§ **PAGE EXTRACT**
I started on my 3rd ball of yarn last night.


----------



## bonbf3 (Dec 20, 2011)

Lukelucy said:


> I will pray for his safety.


I'll pray for his safety, too, LL. I know how you feel - my son-in-law is in traveling all over this week, too.


----------



## galinipper (Apr 30, 2013)

bonbf3 said:


> Perfect - thanks, WCK! I feel the same about all of you.


Thanks for the friendship flags WCK. I feel the same also...Thanks to all the regulars that posts here, you are all truely a beautiful group of supportive, intelligent, talented, responsible, funny, honest, sweet, thankful, giving, trusting and helpful. You deserve to be told this everyday, not that you need to be reminded, just that you deserve it. 
Tried to read some of the posts,I cracked up at the coffin equipped with a pc, I think you done that WCK, Your grand twins are precious Thumper, love the swaddlers KC, and now I see Windy is doing a mammoth afgan and it looks fantastic. Maybe a good name would be afgrand.

§ **GIVEN DATA**
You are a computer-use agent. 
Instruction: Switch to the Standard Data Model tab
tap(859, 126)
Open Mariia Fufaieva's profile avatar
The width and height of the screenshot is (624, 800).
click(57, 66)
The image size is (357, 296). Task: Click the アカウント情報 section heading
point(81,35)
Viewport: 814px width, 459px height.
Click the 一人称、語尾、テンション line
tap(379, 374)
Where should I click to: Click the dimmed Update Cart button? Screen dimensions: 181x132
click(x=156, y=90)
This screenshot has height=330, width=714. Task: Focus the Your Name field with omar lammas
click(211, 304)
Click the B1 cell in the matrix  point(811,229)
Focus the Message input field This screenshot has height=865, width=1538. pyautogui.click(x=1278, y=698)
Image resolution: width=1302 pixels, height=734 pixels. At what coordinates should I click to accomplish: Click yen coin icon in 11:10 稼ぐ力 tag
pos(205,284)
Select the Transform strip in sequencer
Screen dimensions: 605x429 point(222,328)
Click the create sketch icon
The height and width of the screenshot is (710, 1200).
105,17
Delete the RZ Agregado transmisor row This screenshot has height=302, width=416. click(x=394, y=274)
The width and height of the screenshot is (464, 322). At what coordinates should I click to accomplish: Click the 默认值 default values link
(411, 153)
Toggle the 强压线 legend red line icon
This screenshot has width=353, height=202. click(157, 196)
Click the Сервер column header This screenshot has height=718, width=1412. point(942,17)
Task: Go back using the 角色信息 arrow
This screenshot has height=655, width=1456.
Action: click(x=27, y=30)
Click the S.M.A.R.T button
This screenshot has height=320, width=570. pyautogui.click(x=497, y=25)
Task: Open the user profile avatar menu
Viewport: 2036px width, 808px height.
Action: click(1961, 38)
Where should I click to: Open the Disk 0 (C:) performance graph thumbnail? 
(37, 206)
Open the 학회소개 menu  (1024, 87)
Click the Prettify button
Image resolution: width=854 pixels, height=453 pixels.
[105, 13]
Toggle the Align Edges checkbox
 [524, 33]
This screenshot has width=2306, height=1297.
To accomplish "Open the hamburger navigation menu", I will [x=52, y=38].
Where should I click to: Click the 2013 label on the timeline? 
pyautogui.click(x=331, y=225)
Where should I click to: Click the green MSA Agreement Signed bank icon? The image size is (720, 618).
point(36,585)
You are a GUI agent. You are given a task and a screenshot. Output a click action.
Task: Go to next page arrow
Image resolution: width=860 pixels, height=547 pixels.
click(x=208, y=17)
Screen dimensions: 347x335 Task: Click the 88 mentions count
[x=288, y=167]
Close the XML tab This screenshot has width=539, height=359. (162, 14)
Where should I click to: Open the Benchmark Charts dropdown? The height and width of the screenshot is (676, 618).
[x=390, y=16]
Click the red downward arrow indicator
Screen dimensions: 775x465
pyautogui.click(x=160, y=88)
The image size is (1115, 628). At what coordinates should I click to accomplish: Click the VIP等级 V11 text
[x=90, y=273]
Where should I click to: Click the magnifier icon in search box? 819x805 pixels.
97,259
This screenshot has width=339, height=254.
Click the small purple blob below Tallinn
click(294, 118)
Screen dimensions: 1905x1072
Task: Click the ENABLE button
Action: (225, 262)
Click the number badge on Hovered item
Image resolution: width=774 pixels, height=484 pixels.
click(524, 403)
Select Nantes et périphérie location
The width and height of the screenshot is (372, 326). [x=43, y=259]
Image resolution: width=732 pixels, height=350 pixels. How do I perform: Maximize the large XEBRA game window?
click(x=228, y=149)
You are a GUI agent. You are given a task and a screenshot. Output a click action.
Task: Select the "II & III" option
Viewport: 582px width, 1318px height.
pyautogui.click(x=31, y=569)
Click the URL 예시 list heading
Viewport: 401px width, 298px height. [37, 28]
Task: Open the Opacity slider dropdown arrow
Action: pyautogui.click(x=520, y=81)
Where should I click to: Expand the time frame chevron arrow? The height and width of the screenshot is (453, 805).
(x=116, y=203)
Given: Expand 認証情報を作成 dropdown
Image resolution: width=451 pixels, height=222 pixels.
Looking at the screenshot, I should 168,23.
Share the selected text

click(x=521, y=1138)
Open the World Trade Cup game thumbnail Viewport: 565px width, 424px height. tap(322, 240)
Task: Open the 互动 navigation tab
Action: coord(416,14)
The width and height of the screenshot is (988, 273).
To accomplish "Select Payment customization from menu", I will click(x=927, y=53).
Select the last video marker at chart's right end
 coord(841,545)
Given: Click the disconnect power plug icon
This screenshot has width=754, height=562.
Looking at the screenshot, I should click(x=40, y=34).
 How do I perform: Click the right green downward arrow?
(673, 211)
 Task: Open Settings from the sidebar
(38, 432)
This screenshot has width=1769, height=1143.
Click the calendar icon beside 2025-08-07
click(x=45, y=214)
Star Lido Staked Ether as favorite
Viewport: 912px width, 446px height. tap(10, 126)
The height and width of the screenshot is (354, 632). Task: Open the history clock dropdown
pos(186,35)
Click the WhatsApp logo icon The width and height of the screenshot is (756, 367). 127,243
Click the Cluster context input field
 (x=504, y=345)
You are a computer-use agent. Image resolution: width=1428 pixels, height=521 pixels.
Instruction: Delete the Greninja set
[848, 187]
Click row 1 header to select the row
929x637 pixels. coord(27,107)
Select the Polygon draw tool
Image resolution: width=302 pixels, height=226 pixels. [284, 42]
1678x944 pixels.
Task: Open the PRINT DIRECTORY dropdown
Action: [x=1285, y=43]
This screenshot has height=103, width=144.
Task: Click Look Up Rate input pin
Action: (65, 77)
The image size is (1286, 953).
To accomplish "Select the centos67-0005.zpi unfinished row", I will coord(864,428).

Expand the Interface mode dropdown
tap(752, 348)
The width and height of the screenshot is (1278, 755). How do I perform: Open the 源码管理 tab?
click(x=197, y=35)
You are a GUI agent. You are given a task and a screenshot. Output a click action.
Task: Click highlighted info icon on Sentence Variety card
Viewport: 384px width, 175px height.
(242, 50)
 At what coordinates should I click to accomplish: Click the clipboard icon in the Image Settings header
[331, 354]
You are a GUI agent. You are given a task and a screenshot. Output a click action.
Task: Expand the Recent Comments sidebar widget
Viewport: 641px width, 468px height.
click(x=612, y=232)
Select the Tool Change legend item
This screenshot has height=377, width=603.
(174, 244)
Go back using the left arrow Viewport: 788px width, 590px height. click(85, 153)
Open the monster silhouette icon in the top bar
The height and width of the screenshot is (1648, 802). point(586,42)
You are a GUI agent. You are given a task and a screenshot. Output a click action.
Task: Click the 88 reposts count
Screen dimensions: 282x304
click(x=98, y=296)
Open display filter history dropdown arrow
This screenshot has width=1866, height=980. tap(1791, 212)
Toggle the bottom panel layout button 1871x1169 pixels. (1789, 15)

§ **GOALS**
1/ In the forum thread, what text runs between "## galinipper (Apr" and "you deserve it.", inclusive? Retype it.
2/ In the forum thread, what name does galinipper suggest for the project Windy is doing?

§ **FINAL ANSWERS**
1/
## galinipper (Apr 30, 2013)

bonbf3 said:


> Perfect - thanks, WCK! I feel the same about all of you.


Thanks for the friendship flags WCK. I feel the same also...Thanks to all the regulars that posts here, you are all truely a beautiful group of supportive, intelligent, talented, responsible, funny, honest, sweet, thankful, giving, trusting and helpful. You deserve to be told this everyday, not that you need to be reminded, just that you deserve it.

2/ Afgrand.